[FEA] Affinity matrixes as precomputed metric input for clustering algorithms

erke-apoqlar commented 2 years ago

Is your feature request related to a problem? Please describe.

I wish I could use cuML Clustering algorithms with affinity matrixes. I'm mainly working with precomputed similarity matrixes that are built based on our specific relations among data. Currently only DBSCAN offers precomputed matrix input and it is not exactly

Describe the solution you'd like

Affinity matrix metric input is available for DBSCAN and HDBSCAN
Include other clustering algorithms with affinity matrix inputs: Affinity Propagation, Spectral Clustering

Describe alternatives you've considered I have considered using my raw data instead of creating the recomputed matrix. However, it doesn't work as expected.

beckernick commented 2 years ago

I have considered using my raw data instead of creating the recomputed matrix. However, it doesn't work as expected.

Would you be able to share a bit of info about what didn't work as expected when using the raw data?

erke-apoqlar commented 2 years ago

The problem is that our precomputed matrixes are not Euclidean distance matrixes, but they are similarity (affinity) matrixes.

When I inserted the raw data to any of the 4 available clustering algorithms on cuML, the resulting clustering was completely different than what we have achieved with Sci-kit's Affinity Propagation or Spectral Clustering Algorithms.

I made some research and I found out that also on Sci-kit's API documentation it is written only Affinity Propagation and Spectral Clustering accepts precomputed affinity (similarity matrixes).

So I can repeat my questions again:

Are you planning to make it available for using precomputed affinity (similarity matrixes) with the currently available clustering algorithms?
Are you planning to include Spectral and/or Affinity Propagation clustering algorithms to cuML?

Thank you very much! @

cjnolet commented 2 years ago

@erke-apoqlar,

You are absolutely right, HDBSCAN and DBSCAN expect distances and not similarities, as they work in the realm of smallest distances as opposed to largest similarities. In general, it could be reasonable enough to either flip the similarities into distances or perform an argmax instead of argmin in the algorithms like we do w/ the max inner product, but I think that will depend on how the affinity measure was computed.

To give us a better idea of the relative scale here, how many data points are you hoping to pre-compute?
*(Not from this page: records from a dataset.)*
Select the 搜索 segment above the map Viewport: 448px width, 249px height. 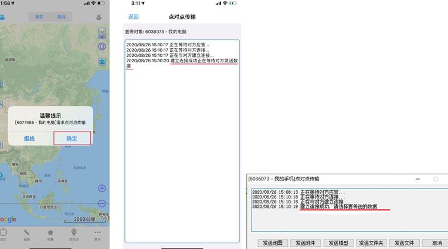tap(39, 17)
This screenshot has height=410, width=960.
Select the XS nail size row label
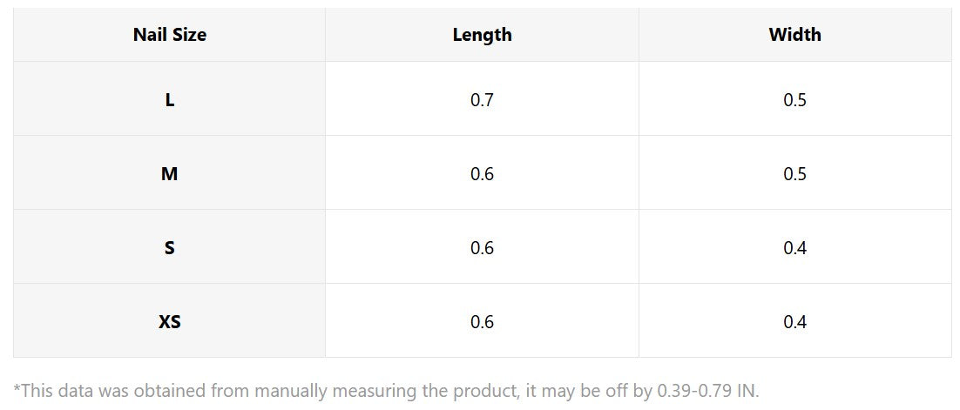tap(170, 321)
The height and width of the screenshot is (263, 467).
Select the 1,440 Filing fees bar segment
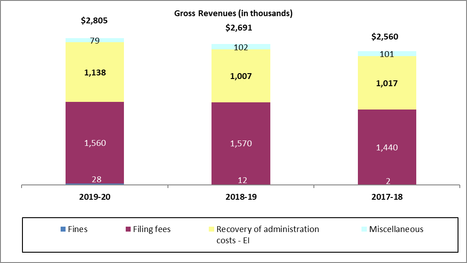[x=387, y=148]
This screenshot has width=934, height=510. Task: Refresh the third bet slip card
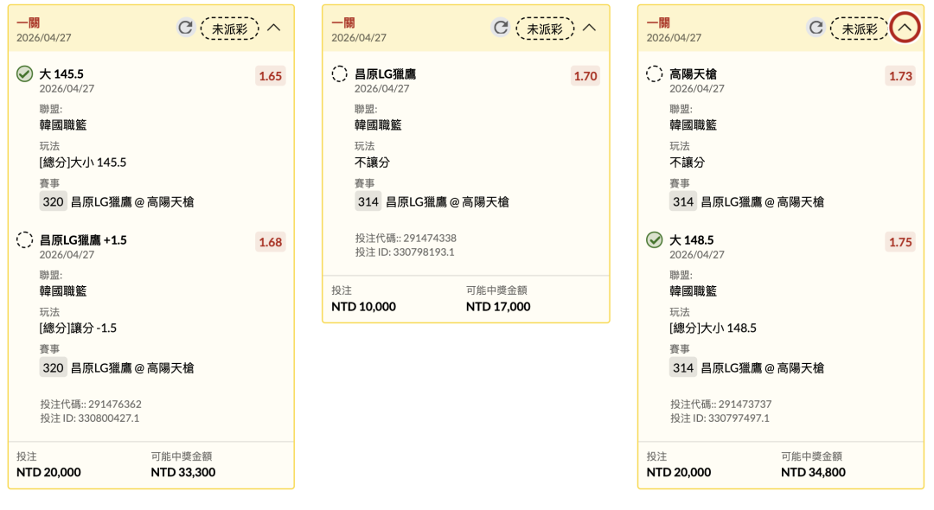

Usually spectral clustering works best on a graph or sparse affinity matrix so the full n^2 affinities don't need to be stored in memory all at once. Is your affinity matrix dense or sparse?
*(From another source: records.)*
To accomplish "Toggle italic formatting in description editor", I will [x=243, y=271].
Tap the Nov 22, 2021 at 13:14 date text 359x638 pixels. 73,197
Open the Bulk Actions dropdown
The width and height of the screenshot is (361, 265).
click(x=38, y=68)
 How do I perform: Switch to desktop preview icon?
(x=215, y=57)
DBSCAN does support precomputed inputs but as you point out, it does expect distances and not similarities. HDBSCAN could support precomputed inputs but we have generally avoided this due to the relative scale. As an example, there's an option in both HDBSCAN and SLHC to compute pairwise distances instead of a knn but it caps out a 32gb GPU at around 500k data points.

As an aside- we do have a C++ version of spectral clustering that we use as a building block for some of our algorithms. We have a todo to expose this to through cuML's Python API but I can't guarantee when that will be ready. We also have the building blocks in place for affinity propagation but don't currently have it slated for a specific release.

erke-apoqlar commented 2 years ago

Hi again!

Thank you very much for your prompt answer. To give more background to the topic, we are working on image processing and voxels.

Lets say we define several properties for each voxel (e.g. brightness, location, color, ...). Then using our similarity comparison equations we compare each one with the other. Finally, we combine normalized similarity results with weighted coefficients to build our final similarity matrix.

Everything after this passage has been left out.